The whole pitch fits in one line: you speak, and a painted world unrolls in front of you, live. No stock art, no cloud API. Every pixel is made on the fly by a handful of tiny models sharing a single ZeroGPU slot.

This is the honest version of how it went β€” including the parts that broke on me.


The shape of it

Voice in, mural out. Four small models take turns on one slot:

flowchart LR
  V[πŸŽ™ voice] -->|Parakeet-CTC| T[transcript]
  T -->|split per phrase| D[Director Β· MiniCPM5-1B]
  D -->|shot + art style| P[Painter Β· FLUX.2-klein-4B Β· 4 steps]
  P --> M[one continuous mural]
  M -->|Depth-Anything| Z[relief]
  M -.->|at the end| A[Art Director Β· MiniCPM-V Β· names it, films it]

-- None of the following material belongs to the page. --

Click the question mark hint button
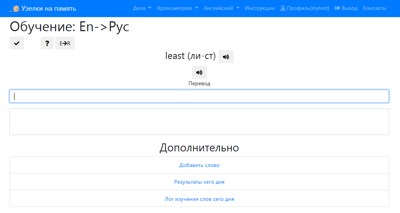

The clever part isn't any single model. It's that they're all small enough to ride one slot and still feel instant. Nobody model is the star; the orchestra is.


The trick that makes it one painting (not a slideshow)

I don't generate separate images and stitch them. Each phrase outpaints the right edge of the mural, with the previous edge fed back in as the only "truth" the model is allowed to keep:

   previous strip            new canvas  (768 px tall, the live size)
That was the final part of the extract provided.